You are given a binary tree encoded as a level-order array `levelOrder` (LeetCode style): index 0 is the root, and children are listed left-to-right level by level, using `null`/`None` to mark missing nodes. (The original interview asked about a BST, but vertical order does not depend on the BST property, so any binary tree shape is accepted.) Assign coordinates so the root sits at column 0, row 0; a node's left child is at (col - 1, row + 1) and its right child is at (col + 1, row + 1). Return the vertical order traversal: a list of columns ordered from the smallest column index to the largest. Each column is a list of node values ordered by increasing row. When two nodes share the same (row, column), break ties by the order in which they are visited in a standard left-to-right breadth-first (level-order) traversal of the tree. Return an empty list for an empty tree. Follow-ups to discuss (not graded by tests): (1) handling extremely skewed trees to avoid worst-case recursion depth — use an explicit BFS/iterative stack instead of recursion; (2) streaming results when the tree is too large for memory — process column buckets externally / on disk keyed by column.

Constraints

  • 0 <= number of nodes <= 10^4
  • Node values fit in a 32-bit signed integer
  • The input is a valid LeetCode-style level-order encoding (null marks a missing node; no orphan subtrees)
  • Coordinates: root at (col 0, row 0); left child (col-1, row+1); right child (col+1, row+1)

Examples

Input: ([9, 5, 13, 2, 7, 11, 15],)

Expected Output: [[2], [5], [9, 7, 11], [13], [15]]

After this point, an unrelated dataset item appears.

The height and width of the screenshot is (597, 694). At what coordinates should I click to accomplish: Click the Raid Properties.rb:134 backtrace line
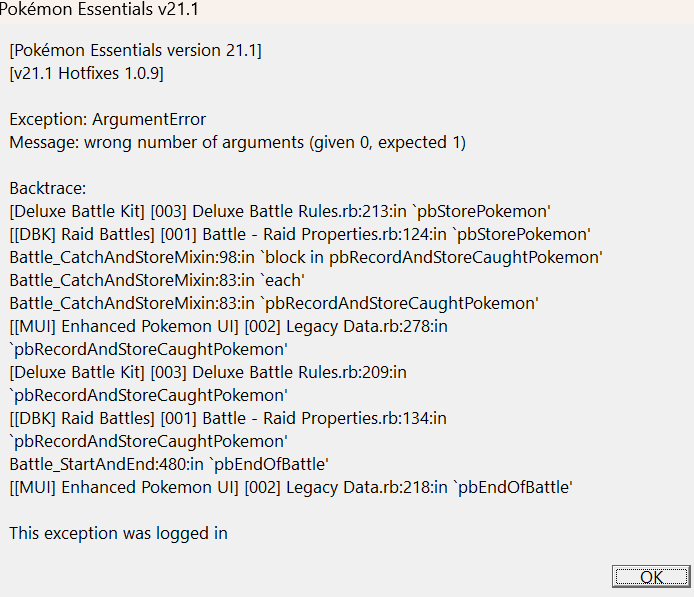click(x=228, y=418)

Explanation: Balanced BST. Column -2 has {2}, col -1 has {5}, col 0 has root 9 (row0) then 7 and 11 (both row2, BFS order 7 before 11), col 1 has {13}, col 2 has {15}.

Input: ([],)

Expected Output: []

Explanation: Empty tree -> empty result.

Input: ([42],)

Expected Output: [[42]]

Explanation: Single node sits at column 0.

Input: ([10, 5, 20, None, None, 15, 30],)

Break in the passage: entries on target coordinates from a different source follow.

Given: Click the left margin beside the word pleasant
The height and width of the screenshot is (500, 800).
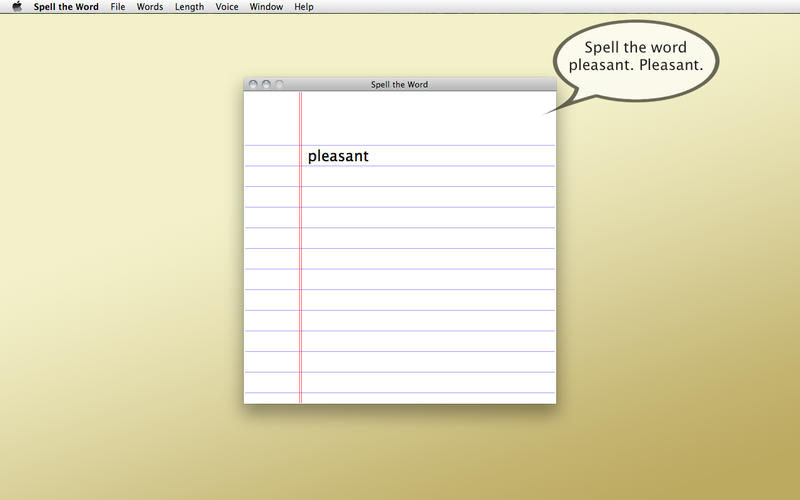Looking at the screenshot, I should [x=271, y=156].
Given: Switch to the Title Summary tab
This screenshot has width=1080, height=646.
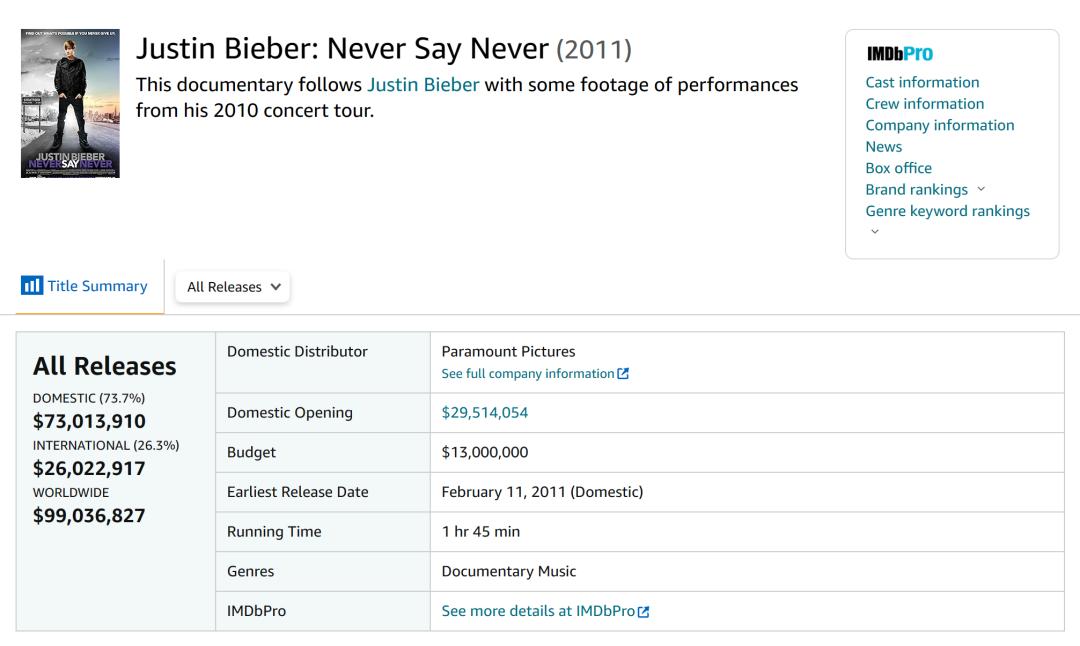Looking at the screenshot, I should click(x=85, y=286).
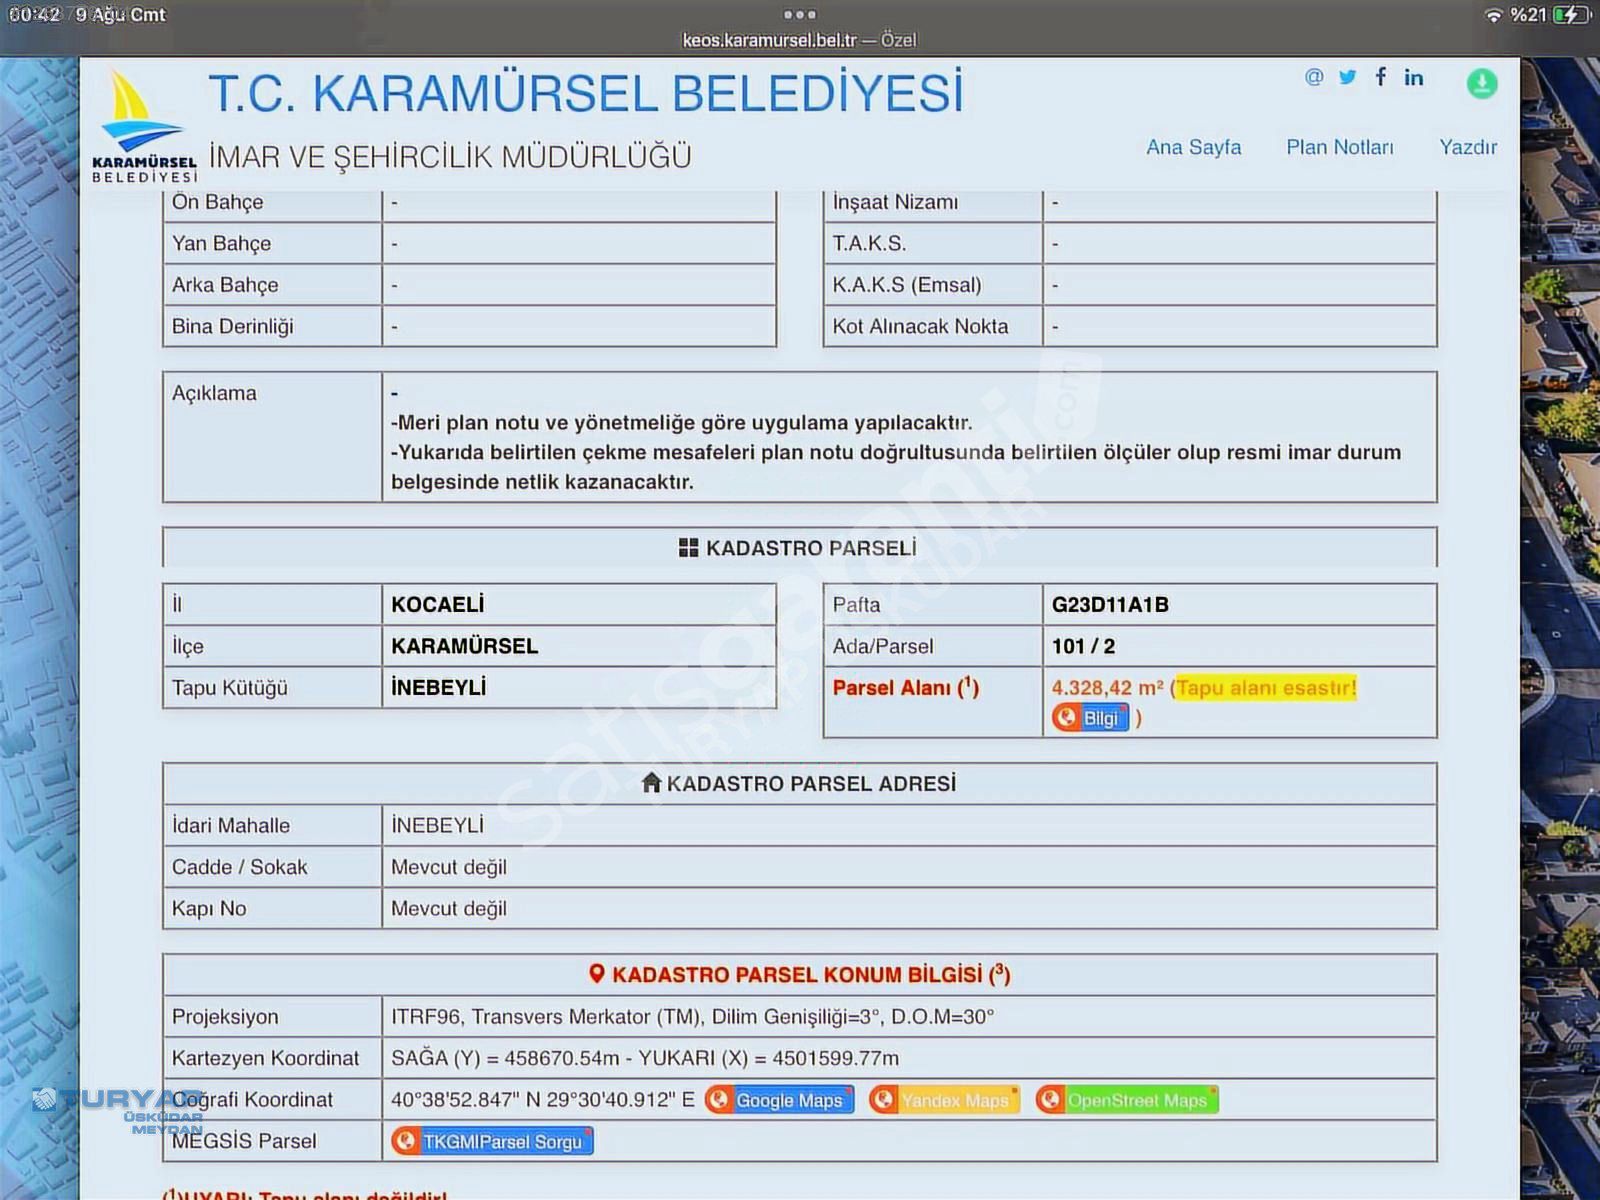
Task: Tap the Wi-Fi status icon
Action: pos(1493,15)
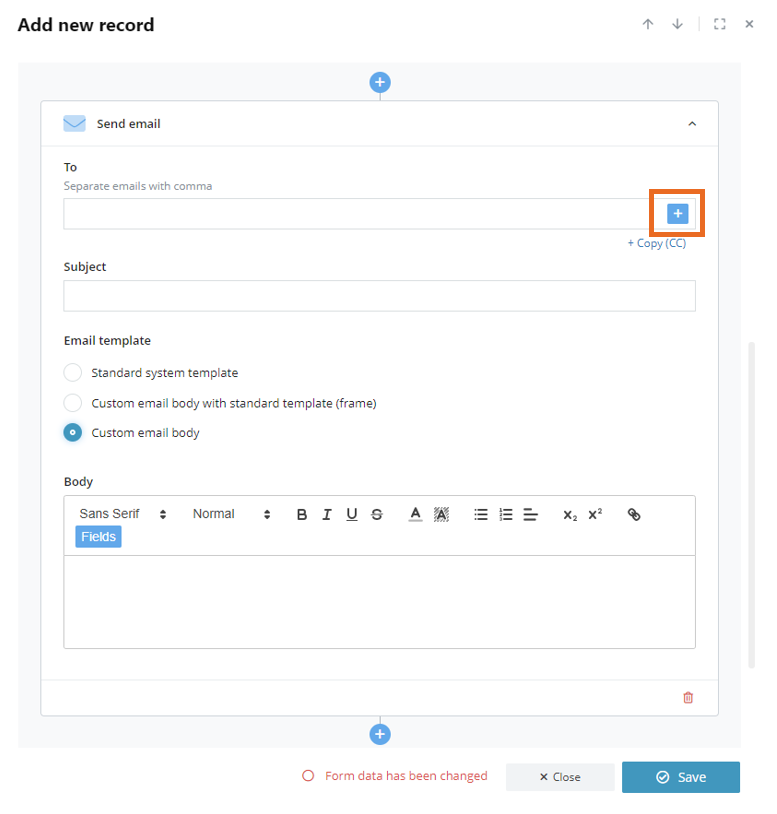Apply strikethrough formatting
Viewport: 777px width, 814px height.
click(377, 514)
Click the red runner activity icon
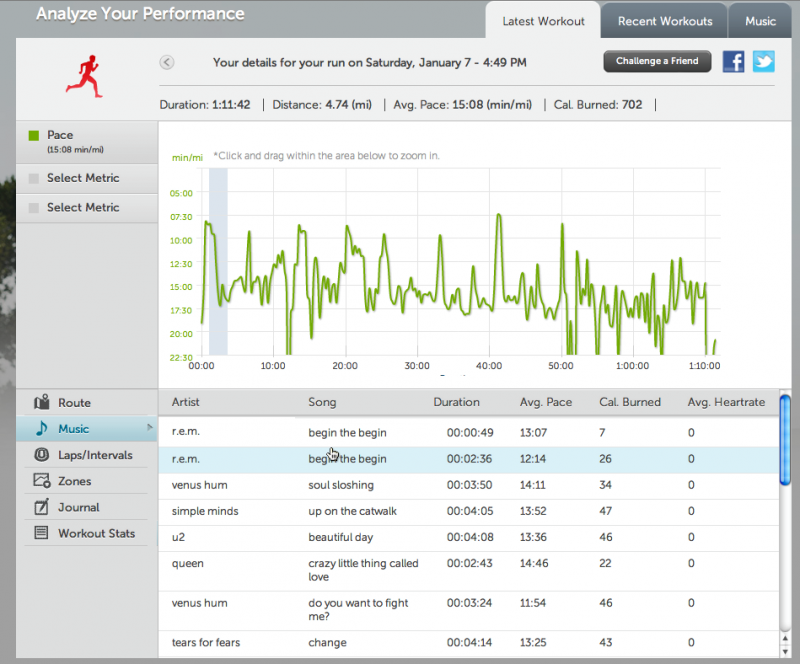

Expected Output: [[5], [10, 15], [20], [30]]

Explanation: 5 is the left child (col -1). 20's left child 15 lands back at col 0 with row 2, so column 0 holds [10, 15] (10 at row0 before 15 at row2). 20 at col +1, 30 at col +2.

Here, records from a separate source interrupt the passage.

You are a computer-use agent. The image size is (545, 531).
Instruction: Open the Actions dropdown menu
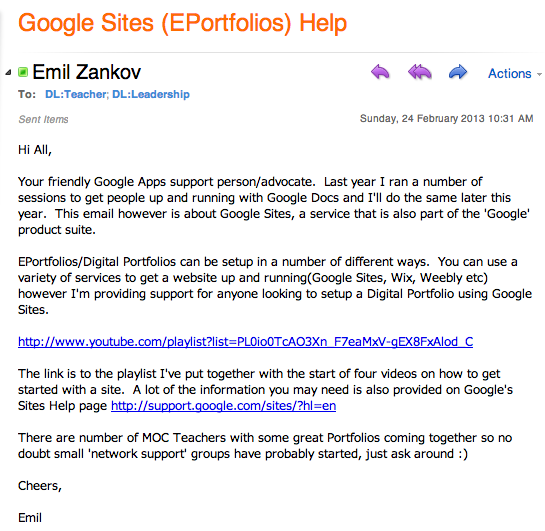point(510,74)
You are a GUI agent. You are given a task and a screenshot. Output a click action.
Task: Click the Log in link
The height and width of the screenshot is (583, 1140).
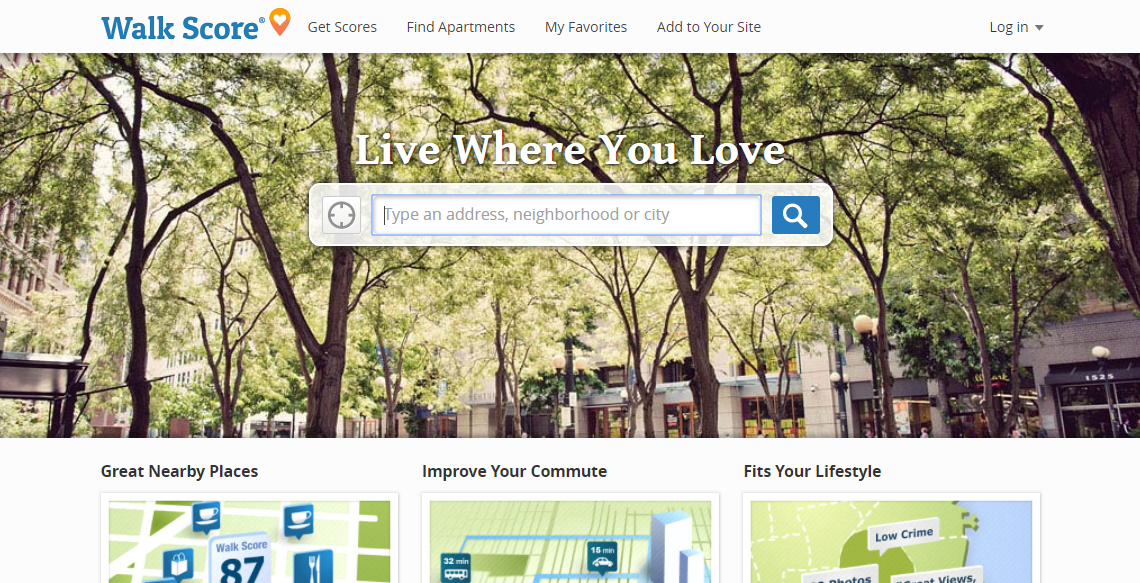(x=1008, y=27)
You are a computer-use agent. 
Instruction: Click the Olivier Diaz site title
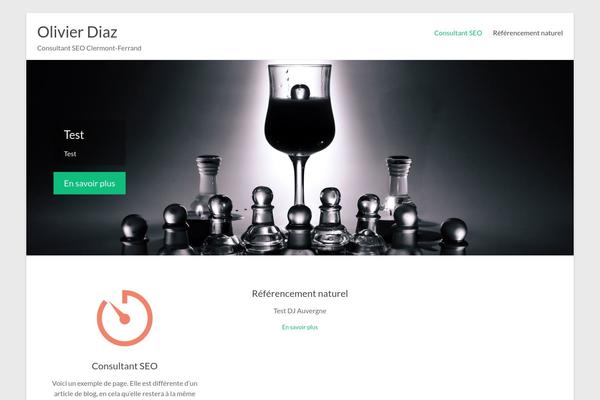[x=77, y=32]
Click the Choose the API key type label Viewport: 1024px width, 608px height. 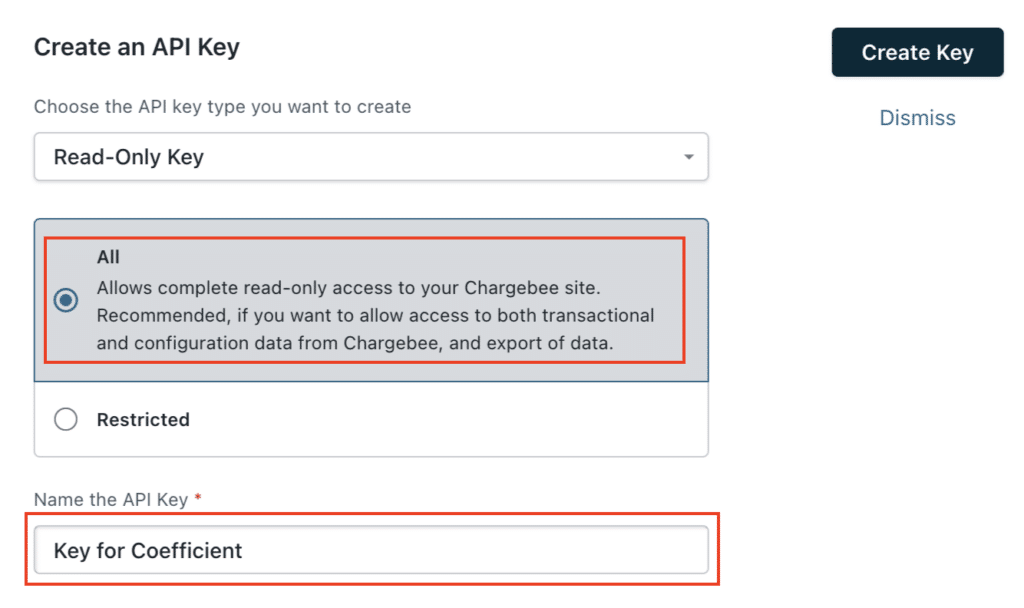[222, 106]
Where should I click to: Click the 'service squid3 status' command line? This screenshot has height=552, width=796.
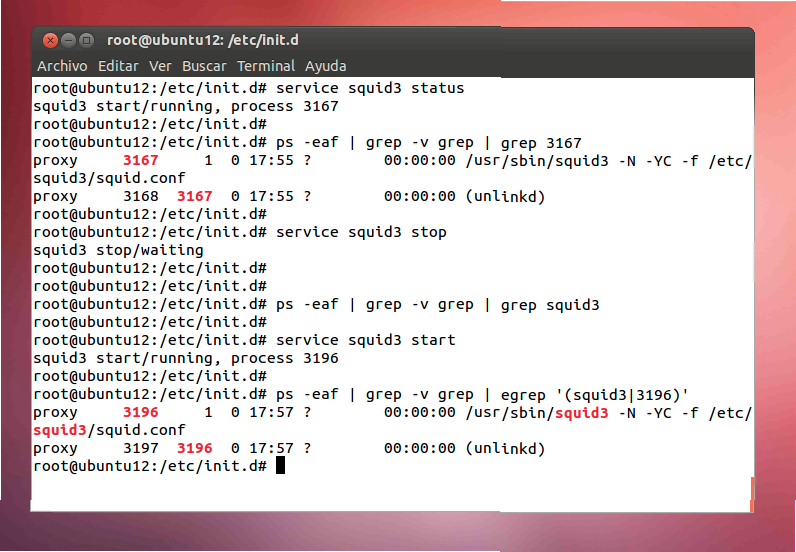[x=370, y=88]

Input: ([8, 4, 12, 2, 6, 10, 14, 1, 3, 5, 7, 9, 11, 13, 15],)

Expected Output: [[1], [2], [4, 3, 5, 9], [8, 6, 10], [12, 7, 11, 13], [14], [15]]

Explanation: Full balanced tree depth 4. Column 0 collects root 8 (row0), then 6 and 10 (row2), exercising left-to-right BFS placement; column -1 collects 4 (row1), then 3,5,9 (row3) in BFS order.

Hints

  1. Vertical order does not depend on the BST property — treat the input as a general binary tree and assign each node a (column, row) coordinate.
  2. Do a single breadth-first traversal starting at the root with col=0, row=0; push the left child with col-1 and the right child with col+1, both at row+1.
  3. Bucket nodes by column. Because BFS already visits nodes in increasing-row, left-to-right order, recording an insertion index per node lets you break ties for nodes sharing the same (row, column).
  4. Finally, output columns from the smallest to the largest key; within each column sort by (row, insertion-index).